My name is Sage. I am 15 years old, and first received an iPhone of my own at the age of 13.
After two years of having the iPhone heavily impact my view on myself and my surroundings, I decided to leave it behind, and recently traded my iPhone in for a regular Pantech.
I had been so caught up in Instagram, Snapchat, and random videos on YouTube that I didn’t realize how the little phone in my hand had slowly turned into the huge monkey on my back.
Even after less than a month of being completely off my iPhone, I started to see not only my mental, but serious physical and emotional patterns change.
Yes, the iPhone did make useful and even fun activities accessible in the palm of my hand, but it also changed who I was.
When I got my first iPhone, I was ecstatic. I was just about to graduate the seventh grade, and was ready to take on life as an “adult.” My parents, who had finally warmed up to the idea after my constant begging for years, didn’t realize their mistake until they started to see me change so completely.
It only took me a couple of months with the iPhone to lose touch with nature, gain an attitude, and start to loathe myself. I would spend time admiring others’ lives, wishing I could look like someone else, or be like those “other” girls. I stopped appreciating who I was and became negative and cynical, always comparing my life to others.
Even though social media is meant to make friends, it did quite opposite. Rather than making real interactions and plans with peers, it turned me into more of an introvert, spending more time with friends online than in person. Even if I went out and saw some of my friends, we would all sit next to each other, faces blankly staring at screens. I cannot blame the iPhone for making me download these certain social apps, but as a teen, the pressure from society and fellow peers to be accepted completely shattered any willpower I had.
These apps had become almost like a drug to me, and I was addicted purely to the thought of fitting in, which is basically the whole concept that social media projects.
Of course I have to appreciate what the technology of the iPhone has done for me, but I also had to realize what kind of person it was encouraging me to be. I spent so much time wanting what I didn’t have rather than appreciating the amazing things I did. My mom asked, almost pleaded for me to leave the iPhone behind since basically the beginning, but I had become attached to it, refusing to admit what negativity it had created in my life. Even six months ago, I would’ve never imagined the thought of life without an iPhone.
It took becoming seriously depressed and completely isolating myself from my family and close friends to realize what owning an iPhone had done to me.
After only a few months of being iPhone free, I have done amazing (and real) activities with friends, picked up an instrument, and re-bonded with my fellow family members. I’ve stopped arguing constantly with my mom, who I dearly love, and most of all began to actually explore who I am. Not just writing an Instagram bio for myself, but actually creating memories that will truly shape my identity.

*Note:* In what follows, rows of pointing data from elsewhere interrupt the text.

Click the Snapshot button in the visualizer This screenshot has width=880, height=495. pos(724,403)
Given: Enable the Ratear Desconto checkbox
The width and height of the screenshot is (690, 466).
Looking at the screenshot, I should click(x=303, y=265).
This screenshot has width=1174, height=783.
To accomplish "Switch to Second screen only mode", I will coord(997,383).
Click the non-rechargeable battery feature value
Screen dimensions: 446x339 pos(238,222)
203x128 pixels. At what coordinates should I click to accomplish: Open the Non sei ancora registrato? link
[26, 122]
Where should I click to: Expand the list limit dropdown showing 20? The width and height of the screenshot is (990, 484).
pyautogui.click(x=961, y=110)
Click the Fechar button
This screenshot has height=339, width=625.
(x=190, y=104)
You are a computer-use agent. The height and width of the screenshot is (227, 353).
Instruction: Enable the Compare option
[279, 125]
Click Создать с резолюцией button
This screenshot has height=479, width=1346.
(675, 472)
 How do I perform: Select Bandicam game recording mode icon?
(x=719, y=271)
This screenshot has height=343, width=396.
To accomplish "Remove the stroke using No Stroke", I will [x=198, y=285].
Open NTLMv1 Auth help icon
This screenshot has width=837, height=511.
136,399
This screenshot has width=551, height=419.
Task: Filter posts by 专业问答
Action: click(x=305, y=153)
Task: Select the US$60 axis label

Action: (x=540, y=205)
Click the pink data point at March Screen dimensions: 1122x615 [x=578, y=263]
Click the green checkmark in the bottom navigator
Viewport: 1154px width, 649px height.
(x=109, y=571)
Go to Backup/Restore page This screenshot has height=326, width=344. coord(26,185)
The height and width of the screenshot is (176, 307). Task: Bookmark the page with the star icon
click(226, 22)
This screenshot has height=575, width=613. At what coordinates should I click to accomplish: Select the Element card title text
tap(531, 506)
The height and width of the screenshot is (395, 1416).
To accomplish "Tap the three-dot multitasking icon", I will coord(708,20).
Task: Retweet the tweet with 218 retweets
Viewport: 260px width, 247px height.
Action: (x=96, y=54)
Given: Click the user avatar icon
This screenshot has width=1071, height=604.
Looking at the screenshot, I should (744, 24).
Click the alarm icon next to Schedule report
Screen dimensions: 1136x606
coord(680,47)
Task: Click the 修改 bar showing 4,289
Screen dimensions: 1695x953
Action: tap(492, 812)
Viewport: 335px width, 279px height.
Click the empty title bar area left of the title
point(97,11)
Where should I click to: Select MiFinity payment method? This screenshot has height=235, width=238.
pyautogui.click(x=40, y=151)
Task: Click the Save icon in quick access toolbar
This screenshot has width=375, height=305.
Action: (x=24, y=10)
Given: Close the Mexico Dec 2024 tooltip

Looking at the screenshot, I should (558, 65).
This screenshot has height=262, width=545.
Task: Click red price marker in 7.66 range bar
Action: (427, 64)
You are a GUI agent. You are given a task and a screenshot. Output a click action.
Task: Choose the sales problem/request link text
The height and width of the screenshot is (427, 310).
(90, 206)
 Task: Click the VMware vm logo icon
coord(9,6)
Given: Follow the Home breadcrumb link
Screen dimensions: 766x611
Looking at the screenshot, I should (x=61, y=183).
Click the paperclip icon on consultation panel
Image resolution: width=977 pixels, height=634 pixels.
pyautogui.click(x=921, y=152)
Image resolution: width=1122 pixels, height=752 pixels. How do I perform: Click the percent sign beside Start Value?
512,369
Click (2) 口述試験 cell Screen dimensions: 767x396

I feel not only more accomplished, but more appreciative of who I am, rather than hating myself because I’m not model skinny or don’t go to huge spectacular parties every weekend. I’ve used the energy I spent moping over what I could look like or what I could be doing, to actually start doing things with my life, like making the damn best muffin recipe I’ve ever tasted.
I stopped wishing, hypothesizing and wanting, and began living, doing and being.
There’s nothing more important than being in the moment, and it’s good to be back in my own moment, rather than spending time wishing I were in others.